Polly Lister (Sister Felicity), Kate Layden (Mrs Venable), Richard Keightley (George), Cate Hamer (Mrs Holly), Emily Tucker (Catharine) Credit: Keith Pattison
Peter Macqueen (Mister Paradise) Credit: Keith Pattison

Theatre by the Lake has returned to Tennessee Williams for its summer Studio programme, but this time with a double bill of lesser-known, short works.

The curtain raiser is a 20-minute piece called Mr Paradise, probably written around 1938 and only rediscovered relatively recently (summer 2000, along with other early one-act plays by Williams) in which Williams anticipates his own attitude towards fame before he has really experienced it.

The titular character is visited by an enthusiastic student who discovered his little book of poems published 15 or 20 years earlier propping up the leg of a table in an antiques store and thinks that the world deserves to know of his great works. Mr Paradise disagrees, telling her the world is more interested in gunpowder than poems, but tells his young fan to "watch the obituary columns" as that will indicate the time to resurrect his work.

It's a lovely little piece, although just a fragment and perhaps naïve and artistically idealistic, but certainly worth a revival. Peter McQueen gives a nicely measured performance in the title role, and looks more the part than in the publicity photos now that his beard is much more developed. He is supported well by Charlotte Mulliner as his enthusiastic supporter.

The main piece is a little better known, written 20 years later to be part of a different double-bill but perfectly paired here as it is also about the reputation and fame of the artist, particularly after death.

It's always interesting to look for Williams himself in his work. If he is an idealised version of his older self in the first play, in Suddenly, Last Summer, he is the late son of Mrs Venable, who is seeking revenge on her niece Catharine not only for her son's death but also for destroying his reputation.

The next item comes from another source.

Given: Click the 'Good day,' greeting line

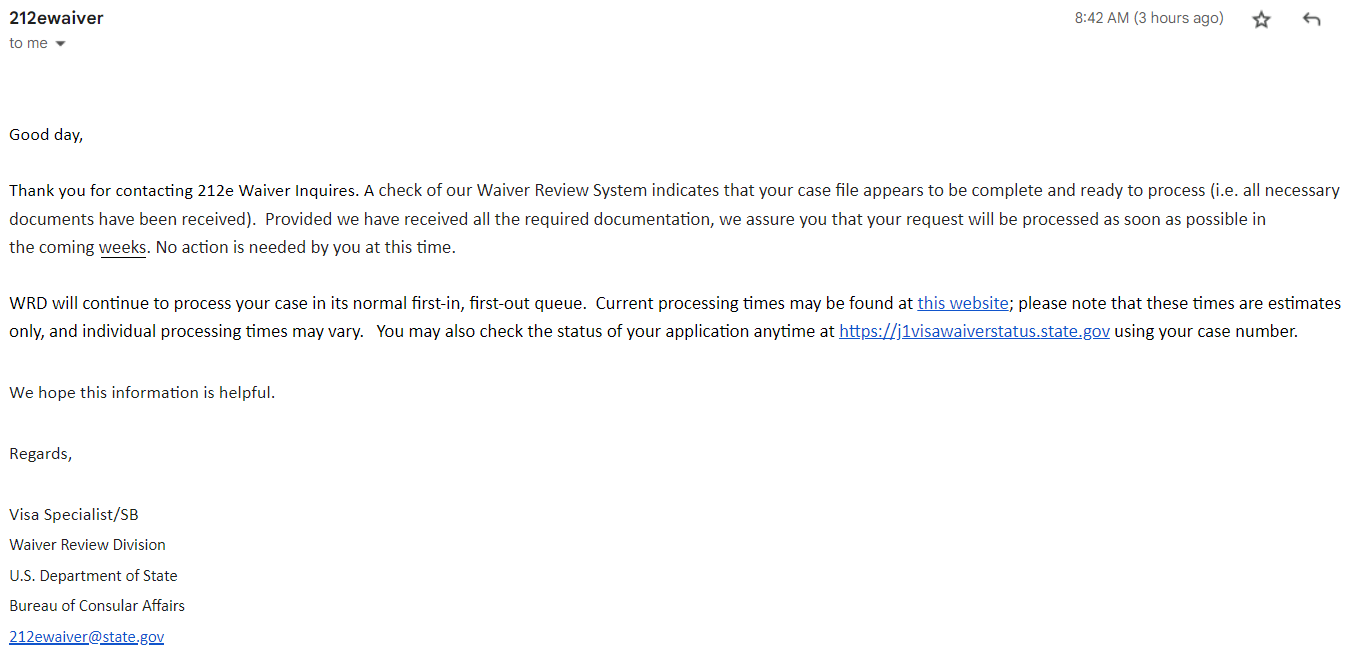Looking at the screenshot, I should [46, 135].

Sebastian was a poet who produced one poem a year for 25 years. His mother always accompanied him on his trips, until she was ill one time and Catharine went instead; that was the time that Sebastian never came home. Mrs Venable has had Catharine locked up in an expensive institution but has brought in Dr Cukrowicz (Ben Ingles), which he helpfully translates as "Dr Sugar", to consider lobotomising her to stop her from saying terrible things about her son.

It is clear from the start that Mrs Venable is either hiding or in denial about the nature of her son and his death and that she is using her wealth to prevent Catharine from spreading the truth. Under the influence of a truth serum, Catharine talks about how Sebastian used her to procure men for him, but some of these men killed him and cannibalised him.

There are some familiar Williams characters aside from the young male writer: Kate Layden is the domineering matriarch, Mrs Venable, and Emily Tucker gives a wonderfully impressive performance as Catharine, the emotionally unstable younger relative with a history of psychological treatment.

It's a play that takes a lot of listening for an unbroken 90 minutes to follow it, so hardly light holiday fare, but it's certainly worth the effort for a pretty decent production from Mary Papadima.